The essential happiness of their bourgeois existence is the happiness that, in the Russian phrase, writes white on the page. Its unassuming contentment is all but invisible, though at work the increasingly disenchanted Giovanni has just one thing in common with his patients: a growing conviction that he isn’t doing them much good. It is into this scenario that a horrible fate intrudes himself. Giovanni is forced through semi-sincere concern to make an unprecedented “house-call” to a patient, resulting in the cancellation of a proposed run with Andrea; his son goes diving instead and dies in an accident.
Until now, the quirky Moretti has been saddled with a Woody Allen comparison. That parallel survives here, not just in the leap to seriousness, but in the slightly unoriginal bored-shrink gags, familiar from Allen, or Todd Solondz’s Happiness and Harold Ramis’s Analyze This. In fact the scene in which Giovanni smiles at some orange-clad Krishna devotees in the street, and then appears in his apartment humming “Hare Rama”, is a knight’s move away from Allen – though unlike Allen, Moretti does not here make seriocomic intellectualism any sort of basis for film-making.
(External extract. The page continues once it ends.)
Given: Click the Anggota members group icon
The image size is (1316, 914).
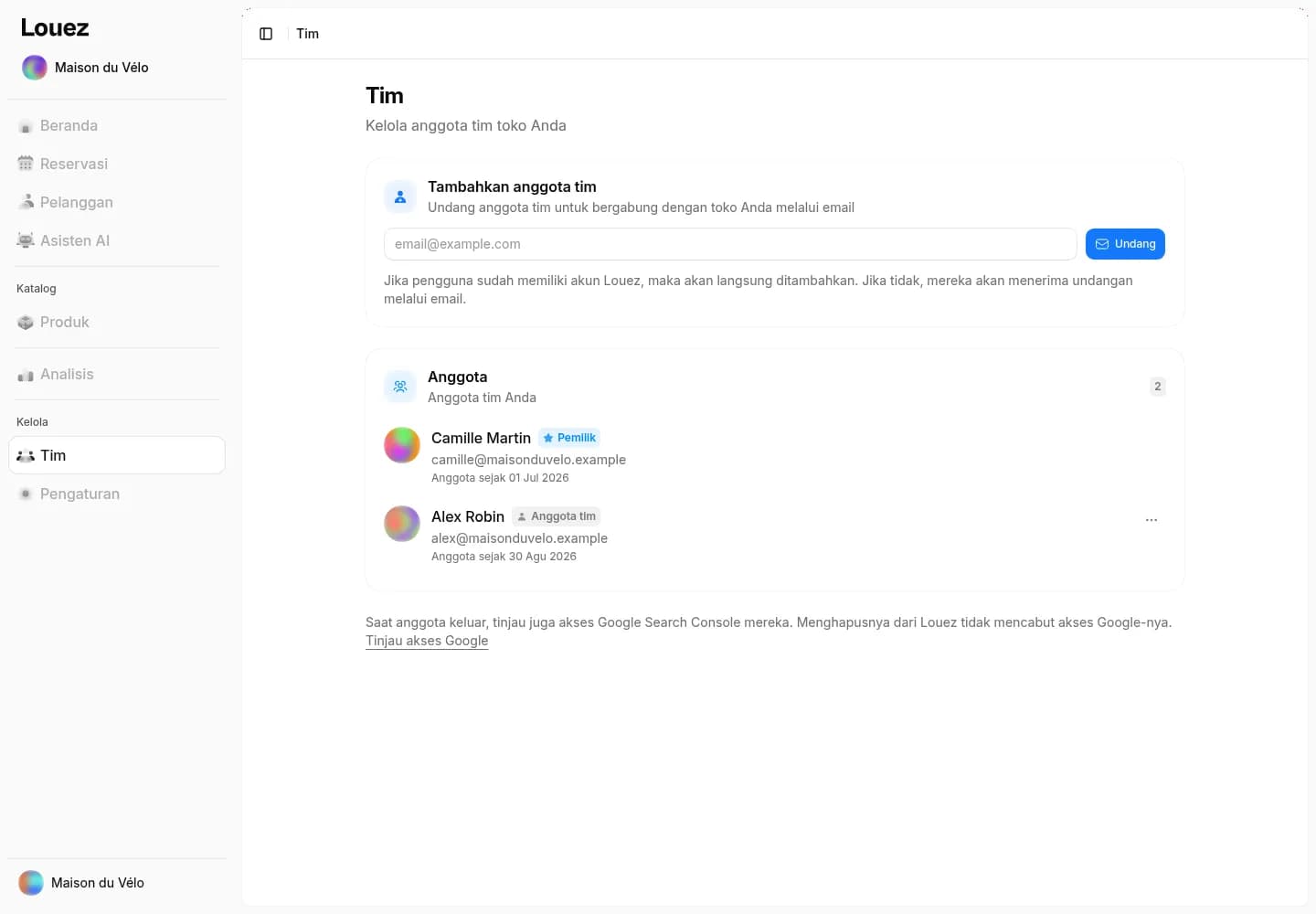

But the biggest and unhappiest comparison is with Todd Field’s In the Bedroom, which is superficially similar, dealing with the death of a beloved son. US critics have suggested that Field’s is the better film, on account of the dysfunctional agony of the family there, as opposed to the allegedly smug middle-class contentment of Moretti’s movie. The truth is actually the opposite. Field’s movie tries to expunge the grief and loss with a very uncomfortable thriller ending, turning the father into a handgun-wielding tough guy. The family in The Son’s Room simply have to endure the pain with no revenge fantasies to fall back on. It’s more convincing, and more moving as well.
The Son’s Room is notable for happening in a continuous, ordinary daylight. Moretti, cinematographer Giuseppe Lanci and designer Giancarlo Basili have contrived a series of unobtrusive, unassuming interiors: the psychotherapist’s office, the school principal’s study, the family kitchen and the dining room furnished with muted good taste. It is in this setting that the pain and rage of bereavement is shown with a slow and unwavering gaze. The movie follows this unspeakable process through almost in real time – patiently searching the wound – from the sequence in which Andrea’s corpse is sealed into its coffin by the stolidly workmanlike undertakers to the almost unbearable scene in which the family, catatonic with misery, decide that they will remember Andrea with a funeral mass “because that is the least sad thing”.
And all the time, Giovanni has to listen to his babbling, quarrelsome, unhappy patients – strangers to whom he has extended the dishonest, ersatz professional concern for which the gods have made him pay a terrible price. At first they are a kind of Prozac chorus to the movie’s central tragedy. But then Giovanni rejects them and rejects psychoanalysis itself with its ceaseless amplification and dramatisation of ordinary anxieties. It’s a remarkable repudiation of therapy and middle-class self-indulgence. But Moretti only partly endorses it: Giovanni’s patients are now filled with their own rage at his abandonment.
If there is a false note in the film, it is perhaps a slightly saccharine musical score, and a plangent final song for which Moretti hedges his bets by making it a track on a CD which Giovanni buys in Andrea’s memory. But Moretti’s real inspiration is in the final flourish of fate which he conjures out of nowhere: a hidden piece of Andrea’s past which surfaces after his death. It is a twist which closes the story with a satisfying click, providing unexpected narrative pleasure, as well as underscoring the movie’s sweetness and humanity. And for the audience, it gives us what the therapists call closure.